- [Work request]
Search the listing for the word "will" and copy every line where it turns up.

· · · · · · ·

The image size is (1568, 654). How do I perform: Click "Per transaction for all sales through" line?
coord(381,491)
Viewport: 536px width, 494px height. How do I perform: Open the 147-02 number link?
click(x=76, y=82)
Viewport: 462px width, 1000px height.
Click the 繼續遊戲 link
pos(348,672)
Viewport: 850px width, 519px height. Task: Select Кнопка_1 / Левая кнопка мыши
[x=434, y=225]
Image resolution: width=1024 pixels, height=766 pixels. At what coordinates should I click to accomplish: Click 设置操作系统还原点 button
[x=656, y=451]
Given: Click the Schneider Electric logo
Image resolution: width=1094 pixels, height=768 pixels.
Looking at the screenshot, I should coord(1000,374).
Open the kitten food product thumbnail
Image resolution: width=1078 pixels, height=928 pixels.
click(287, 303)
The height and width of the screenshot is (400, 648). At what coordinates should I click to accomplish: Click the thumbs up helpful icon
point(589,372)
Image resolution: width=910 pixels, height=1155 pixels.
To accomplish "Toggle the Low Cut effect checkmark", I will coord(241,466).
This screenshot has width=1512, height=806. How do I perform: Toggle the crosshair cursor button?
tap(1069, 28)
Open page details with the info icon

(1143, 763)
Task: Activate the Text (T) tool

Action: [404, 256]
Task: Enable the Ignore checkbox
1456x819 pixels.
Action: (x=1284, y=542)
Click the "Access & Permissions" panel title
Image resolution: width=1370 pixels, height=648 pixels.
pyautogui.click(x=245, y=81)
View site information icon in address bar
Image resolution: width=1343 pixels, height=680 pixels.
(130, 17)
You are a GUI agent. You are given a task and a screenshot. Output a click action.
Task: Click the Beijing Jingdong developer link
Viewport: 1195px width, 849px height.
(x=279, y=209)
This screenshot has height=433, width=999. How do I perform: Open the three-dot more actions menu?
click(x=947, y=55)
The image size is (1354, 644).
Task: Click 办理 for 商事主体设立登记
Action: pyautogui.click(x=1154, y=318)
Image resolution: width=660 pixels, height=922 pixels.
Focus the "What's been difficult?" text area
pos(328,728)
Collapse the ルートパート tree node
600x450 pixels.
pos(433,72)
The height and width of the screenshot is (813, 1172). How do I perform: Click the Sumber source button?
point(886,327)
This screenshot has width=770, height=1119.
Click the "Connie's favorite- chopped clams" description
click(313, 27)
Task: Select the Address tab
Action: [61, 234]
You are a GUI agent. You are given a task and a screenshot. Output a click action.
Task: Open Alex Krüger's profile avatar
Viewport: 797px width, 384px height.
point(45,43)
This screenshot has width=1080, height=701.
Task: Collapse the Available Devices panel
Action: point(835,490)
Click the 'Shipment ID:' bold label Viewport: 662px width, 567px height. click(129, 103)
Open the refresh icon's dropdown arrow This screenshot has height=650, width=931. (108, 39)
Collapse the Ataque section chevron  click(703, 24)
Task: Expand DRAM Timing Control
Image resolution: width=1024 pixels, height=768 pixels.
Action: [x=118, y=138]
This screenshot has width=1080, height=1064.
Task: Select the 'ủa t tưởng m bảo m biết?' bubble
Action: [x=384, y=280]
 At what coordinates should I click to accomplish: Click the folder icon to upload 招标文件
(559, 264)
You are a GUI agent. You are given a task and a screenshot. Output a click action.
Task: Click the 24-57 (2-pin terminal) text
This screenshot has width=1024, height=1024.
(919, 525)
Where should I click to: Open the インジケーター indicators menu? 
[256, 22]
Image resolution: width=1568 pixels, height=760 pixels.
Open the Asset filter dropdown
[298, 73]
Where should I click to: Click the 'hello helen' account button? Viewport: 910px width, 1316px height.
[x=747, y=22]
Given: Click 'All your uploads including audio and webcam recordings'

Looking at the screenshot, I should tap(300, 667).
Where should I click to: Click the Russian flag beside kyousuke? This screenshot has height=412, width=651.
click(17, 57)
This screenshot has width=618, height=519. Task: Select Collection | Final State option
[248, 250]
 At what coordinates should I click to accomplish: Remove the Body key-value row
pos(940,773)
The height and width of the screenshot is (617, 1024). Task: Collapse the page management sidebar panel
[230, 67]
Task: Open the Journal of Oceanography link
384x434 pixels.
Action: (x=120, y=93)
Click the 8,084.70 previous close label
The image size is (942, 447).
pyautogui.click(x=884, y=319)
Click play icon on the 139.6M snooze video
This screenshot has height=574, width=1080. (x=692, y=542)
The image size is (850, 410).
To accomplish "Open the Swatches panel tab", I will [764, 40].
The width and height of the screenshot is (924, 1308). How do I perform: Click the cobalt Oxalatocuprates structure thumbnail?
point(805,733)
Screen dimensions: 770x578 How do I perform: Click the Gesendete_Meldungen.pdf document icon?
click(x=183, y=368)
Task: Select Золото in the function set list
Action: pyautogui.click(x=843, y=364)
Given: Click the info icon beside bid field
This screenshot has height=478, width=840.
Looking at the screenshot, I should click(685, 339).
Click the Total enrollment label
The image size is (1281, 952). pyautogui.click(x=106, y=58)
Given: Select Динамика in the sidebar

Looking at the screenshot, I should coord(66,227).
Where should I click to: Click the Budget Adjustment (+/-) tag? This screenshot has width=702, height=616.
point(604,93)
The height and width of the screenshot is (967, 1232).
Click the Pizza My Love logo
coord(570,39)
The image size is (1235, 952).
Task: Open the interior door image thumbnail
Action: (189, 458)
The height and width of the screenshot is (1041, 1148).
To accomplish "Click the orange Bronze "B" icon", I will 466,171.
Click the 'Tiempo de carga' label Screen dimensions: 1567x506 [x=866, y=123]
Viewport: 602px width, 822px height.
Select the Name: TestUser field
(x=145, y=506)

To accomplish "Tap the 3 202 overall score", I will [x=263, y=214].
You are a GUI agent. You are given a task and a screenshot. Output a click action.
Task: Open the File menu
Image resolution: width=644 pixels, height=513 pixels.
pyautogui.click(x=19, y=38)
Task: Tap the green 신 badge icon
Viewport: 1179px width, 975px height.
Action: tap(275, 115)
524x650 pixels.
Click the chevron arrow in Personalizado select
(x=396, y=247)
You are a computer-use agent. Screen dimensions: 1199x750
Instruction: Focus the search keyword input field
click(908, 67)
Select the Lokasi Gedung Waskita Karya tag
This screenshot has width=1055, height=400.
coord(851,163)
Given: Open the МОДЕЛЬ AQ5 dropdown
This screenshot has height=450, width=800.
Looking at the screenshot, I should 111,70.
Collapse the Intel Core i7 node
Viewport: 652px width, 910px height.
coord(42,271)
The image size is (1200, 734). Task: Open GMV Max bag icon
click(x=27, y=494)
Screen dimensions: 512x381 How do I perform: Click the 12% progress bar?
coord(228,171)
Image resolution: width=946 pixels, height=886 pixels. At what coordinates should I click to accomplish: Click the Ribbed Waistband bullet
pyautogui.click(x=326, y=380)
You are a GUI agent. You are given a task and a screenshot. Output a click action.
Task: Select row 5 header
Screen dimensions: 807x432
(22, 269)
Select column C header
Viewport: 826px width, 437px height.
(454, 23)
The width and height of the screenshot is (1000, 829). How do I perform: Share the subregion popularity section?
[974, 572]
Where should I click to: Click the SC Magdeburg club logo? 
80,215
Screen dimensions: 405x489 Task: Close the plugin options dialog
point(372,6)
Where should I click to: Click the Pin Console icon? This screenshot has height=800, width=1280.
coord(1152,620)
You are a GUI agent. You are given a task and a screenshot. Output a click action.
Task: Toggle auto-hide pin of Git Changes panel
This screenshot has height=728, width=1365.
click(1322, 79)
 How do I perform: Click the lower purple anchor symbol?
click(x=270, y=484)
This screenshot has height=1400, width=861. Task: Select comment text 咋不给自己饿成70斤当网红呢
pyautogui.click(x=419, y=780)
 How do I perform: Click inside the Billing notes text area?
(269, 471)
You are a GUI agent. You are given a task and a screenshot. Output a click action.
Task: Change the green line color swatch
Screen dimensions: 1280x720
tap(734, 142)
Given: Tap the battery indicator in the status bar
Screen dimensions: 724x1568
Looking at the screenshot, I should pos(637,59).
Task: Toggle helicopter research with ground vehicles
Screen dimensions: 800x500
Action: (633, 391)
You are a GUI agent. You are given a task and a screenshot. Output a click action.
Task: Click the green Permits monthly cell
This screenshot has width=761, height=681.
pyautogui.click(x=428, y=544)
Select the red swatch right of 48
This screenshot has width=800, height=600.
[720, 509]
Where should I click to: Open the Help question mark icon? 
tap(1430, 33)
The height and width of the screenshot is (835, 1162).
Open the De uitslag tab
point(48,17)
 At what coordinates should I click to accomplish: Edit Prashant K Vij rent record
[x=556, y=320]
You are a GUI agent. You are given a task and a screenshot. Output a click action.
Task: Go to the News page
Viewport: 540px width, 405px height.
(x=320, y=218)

· · · · · · ·

- [The answer]
To accomplish "Toggle the Low Cut effect checkmark", I will coord(241,466).
To accomplish "Open the Swatches panel tab", I will [764, 40].
To accomplish "Click the orange Bronze "B" icon", I will 466,171.
To accomplish "Tap the 3 202 overall score", I will [x=263, y=214].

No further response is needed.